They can adjust the prices, distribution channels, and advertising to reach the target market efficiently. Instead of scattering their marketing efforts (like a “shotgun” approach), they can focus it on the buyers whom they have the greatest chance of satisfying (like a “rifle” approach).

market targets

Targeting Practices.  

Companies typically appeal to only a portion of the people or organizations in a product market, regardless of the market target strategy used. Marketing management may identify one or more specific segments to serve.

Alternatively, although no specific segment strategy is formulated, the marketing program selected by the company positions is so that the company appeals to a particular subgroup within the market. The former situation is obviously preferred.

Finding it by chance does not give management the chance to evaluate the revenue, cost, and profit implications of different segments.  At the other extreme, the task of selecting the very best target market is often impossible. It’s because of the product market complexity, research and analysis cost, and the difficulty of estimating the market segment response to a marketing effort.

When a segmentation strategy is employed. It should be by design and the underlying analysis should lead to the selection of a promising target opportunity.

It is possible to carry segmentation to an extreme which results in segments too small to be economically feasible. The most extreme form of segmentation occurs when each buyer is a segment.

In industrial markets, targeting of individual organizations may be appropriate because of their high buying potential. Management must evaluate the value and cost of different degrees of segmentation in choosing an optimal targeting strategy.

In industrial markets, targeting of individual organizations may be appropriate because of their high buying potential. Click To Tweet

Most companies adopt some form of market segmentation. During the last decade, buyers and markets have become increasingly differentiated as to their needs and wants. It is assumed that the product market can be segmented on some basis.

Emerging markets may require rather broad macro segmentation, into a few segments, or as more mature markets can be divided into several microsegments.  

It may be necessary for the emerging product market to advance to the growth stage before meaningful segmentation can occur.
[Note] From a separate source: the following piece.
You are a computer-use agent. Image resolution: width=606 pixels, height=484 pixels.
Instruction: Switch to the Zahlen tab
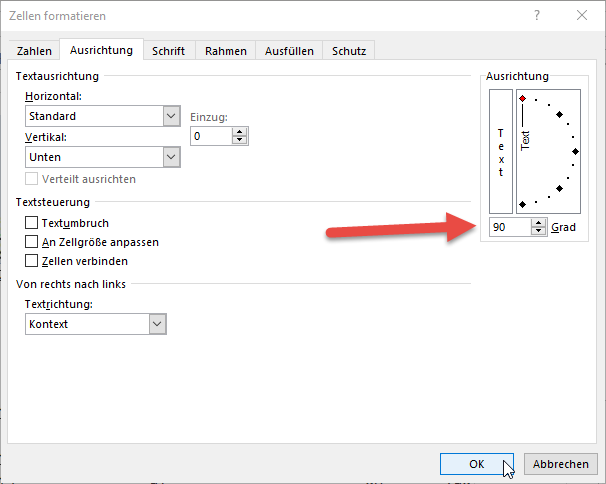coord(34,50)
Market definition and analysis are essential to finding segments.

Targeting Alternatives.  

The targeting decision determines whether to go after most of the segments, only a few, or a single segment. A major company may decide to serve more than a single segment.

Management may select a few segments or instead seek intensive coverage of the product market by targeting all or most of the segments. The objective is to aim a specific marketing effort at each segment that management chooses to serve.

For example, Anheuser-Busch, the leading U.S. brewer with its multiple offering beer brands, target several major population groups within the total product market.

Some targeted groups are large, and they’re undoubtedly people who buy more than one of the Anheuser-Busch brands.

Acknowledging some overlap and population groups, the firm’s market target strategy is a segmentation approach, since different brands, prices, distribution, and promotional programs are involved.

Anheuser Busch Products

In large product markets, companies sometimes select market target strategies that offer buyers a variety of products.

On the surface, this appears to be a segmentation strategy, with each product offering a different appeal.  Yet these ‘variety strategies’ are designed to give buyers brand alternatives.

When a buyer desires a brand change, a switch can be made to another brand or product version offered by the same firm.

It may be difficult to distinguish whether a firm is using a segment some element of both strategies may be present. For example, the company may offer variety to buyers in a particular market segment.

Offering customers different flavors or varieties of food products are illustrations of ‘variety strategy.’ Mars, the company that sells candy bars, offers a wide variety of candy bars and illustrates the strategy. The variety strategy is popular in the food and beverage product markets.

Marketing a single segment.

This targeting strategy enables a company to focus its efforts on one group of buyers with similar needs. This is also called niche marketing. Single-segment targeting is appropriate for small firms with limited resources. The company can dedicate its total effort towards buyers in that target segment.  

Single-segment targeting may help a firm gain a competitive advantage more easily than if the firm tries to simultaneously target two or more segments. The disadvantage of a single target is the dependency on one customer group.

Often market attractiveness and competition may vary across market segments.  Single-segment targeting should focus on a segment with promise and an opportunity for the company to sustain a competitive advantage. The objective should be to dominate the segment.

Selective Targeting.  

This targeting strategy extends beyond a single segment to include a few markets.  Multiple targets expand beyond market opportunities and eliminate dependency on a single market target. Selective targeting is an attractive strategy when some of the positioning elements can be used for more than a single target segment.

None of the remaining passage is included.